─── INPUT DATA

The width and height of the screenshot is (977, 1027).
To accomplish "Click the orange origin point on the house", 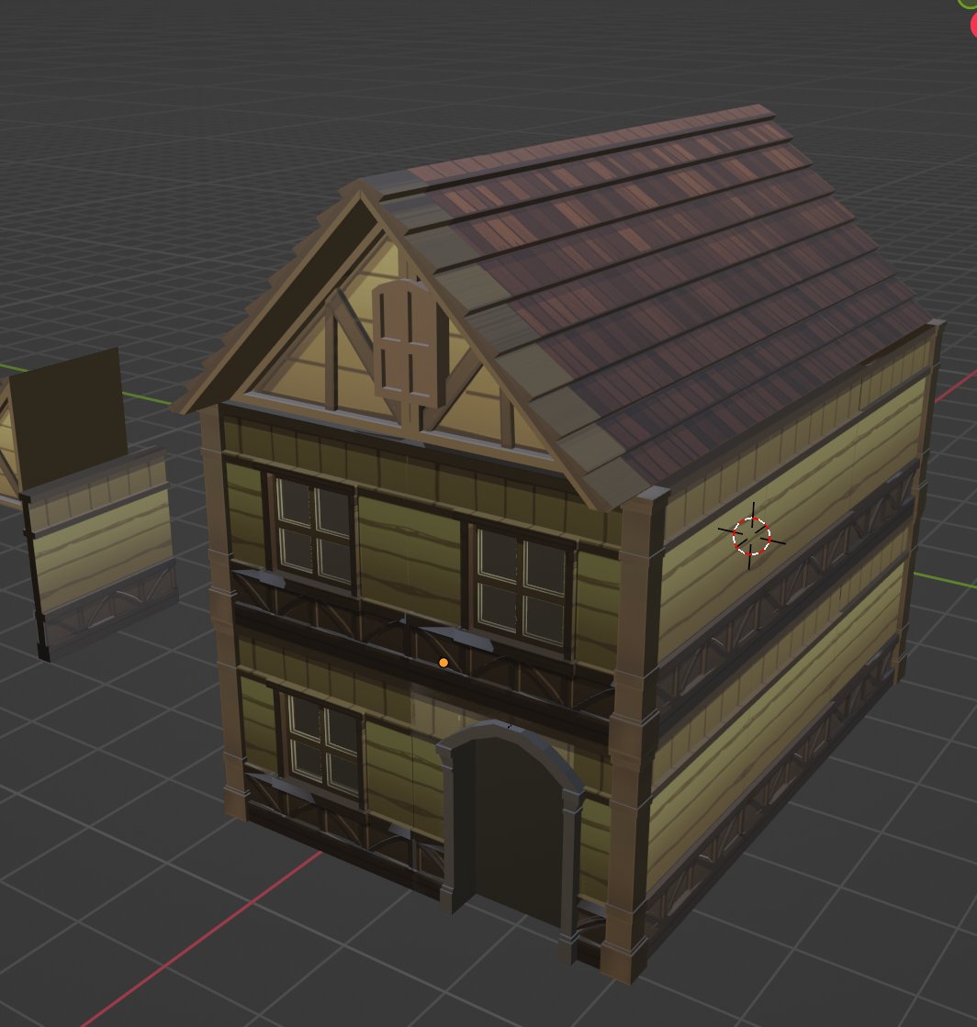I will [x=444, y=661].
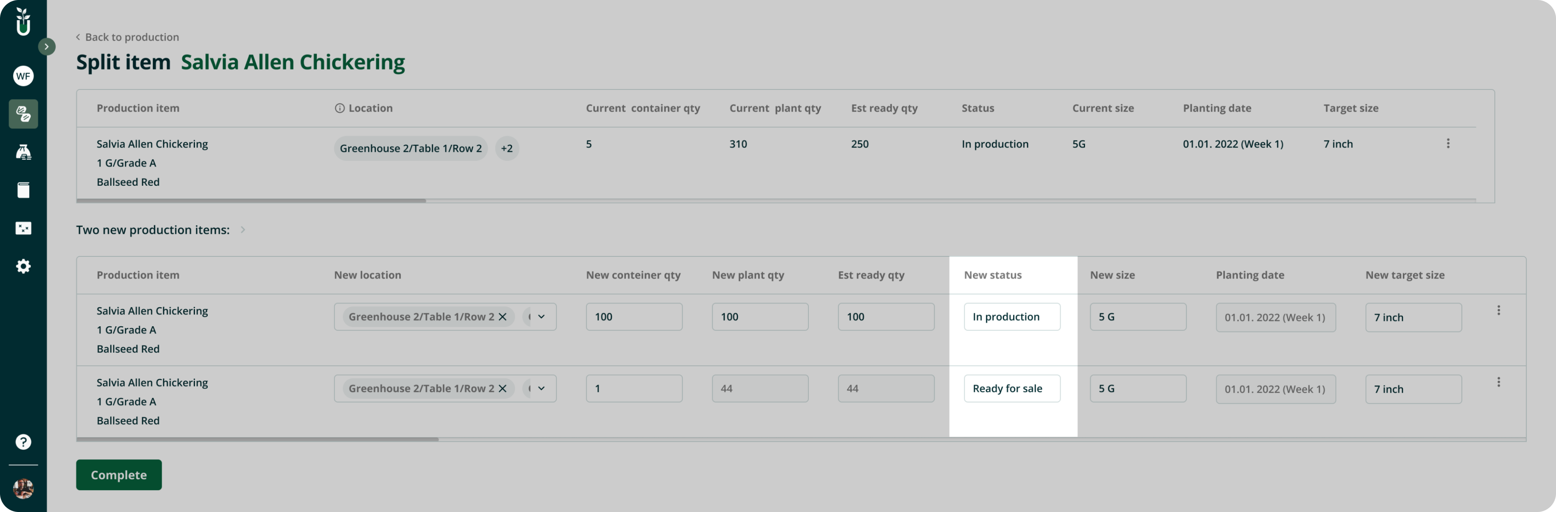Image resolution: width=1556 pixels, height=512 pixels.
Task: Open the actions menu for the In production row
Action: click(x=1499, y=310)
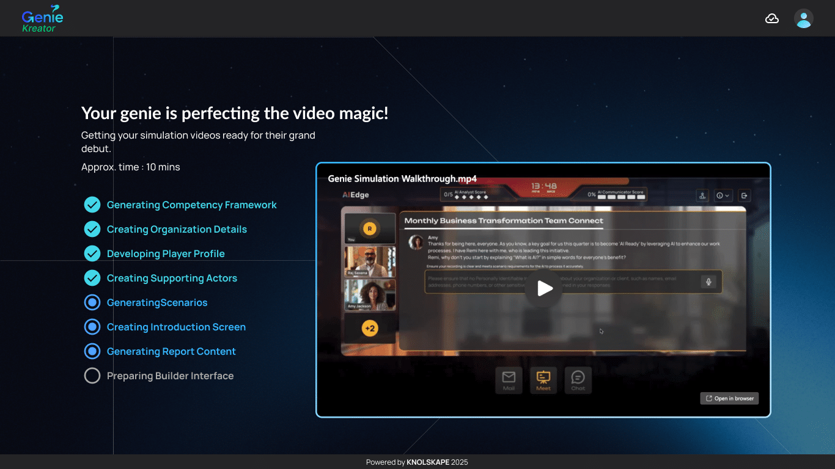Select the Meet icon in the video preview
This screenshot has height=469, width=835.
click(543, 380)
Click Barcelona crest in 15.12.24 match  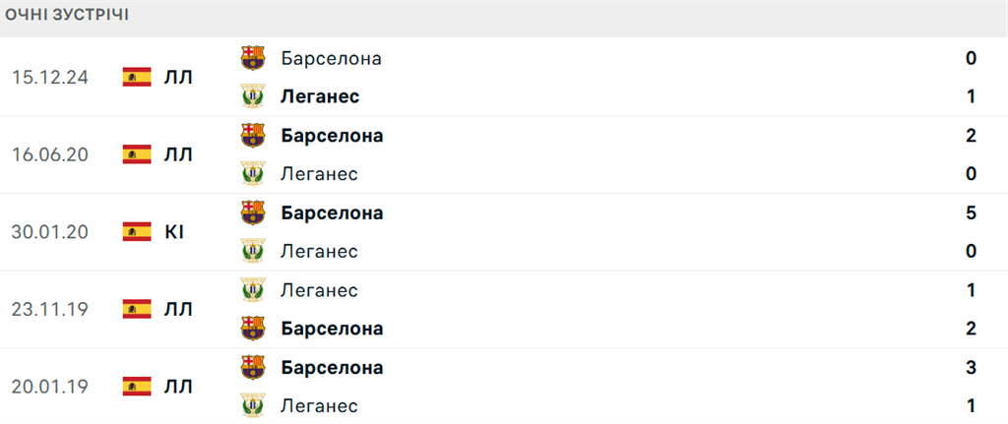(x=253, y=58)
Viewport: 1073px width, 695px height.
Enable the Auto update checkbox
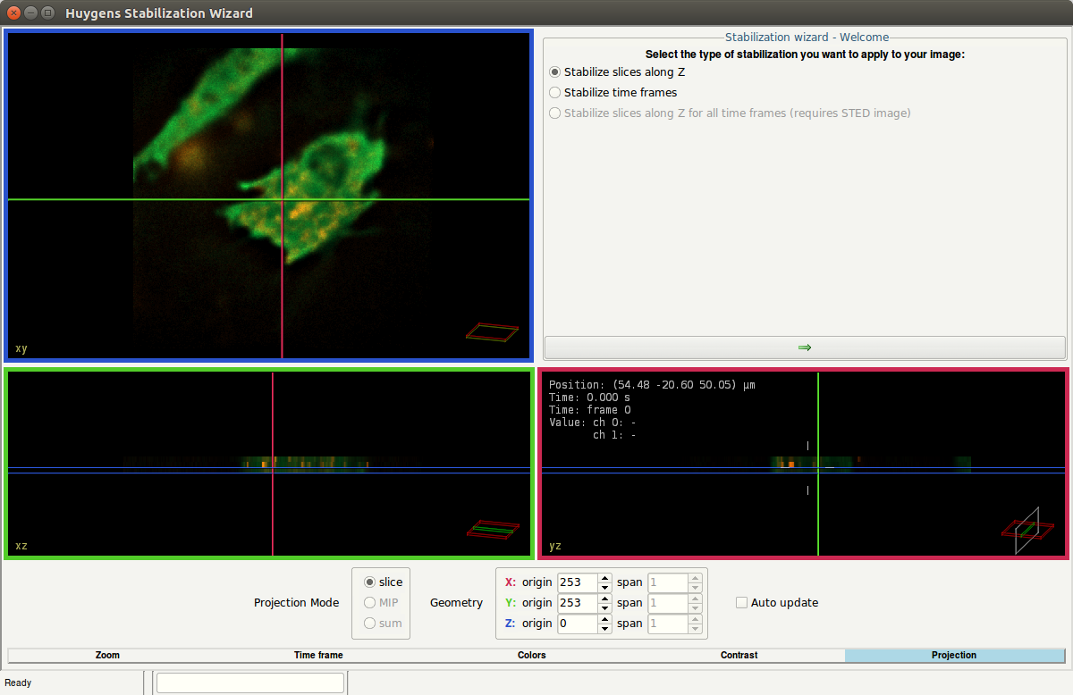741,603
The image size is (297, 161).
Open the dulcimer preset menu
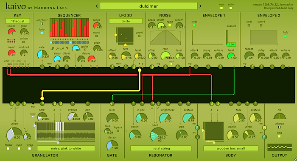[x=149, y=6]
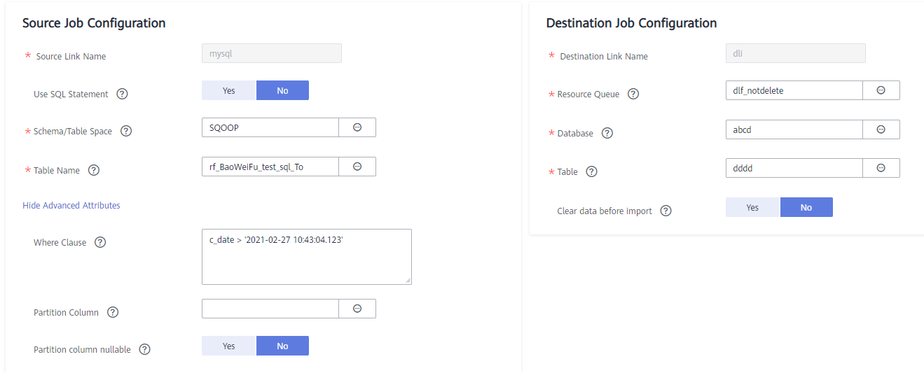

──────

Switch "checkbox" to "toggle" and reproduce the stored records from the line containing "Viewport: 1073px width, 695px height." through the end, inclusive, with nothing else changed. Omit the pictures from your answer.

Viewport: 1073px width, 695px height.
Enable the Auto update toggle
741,603
The image size is (297, 161).
Open the dulcimer preset menu
[x=149, y=6]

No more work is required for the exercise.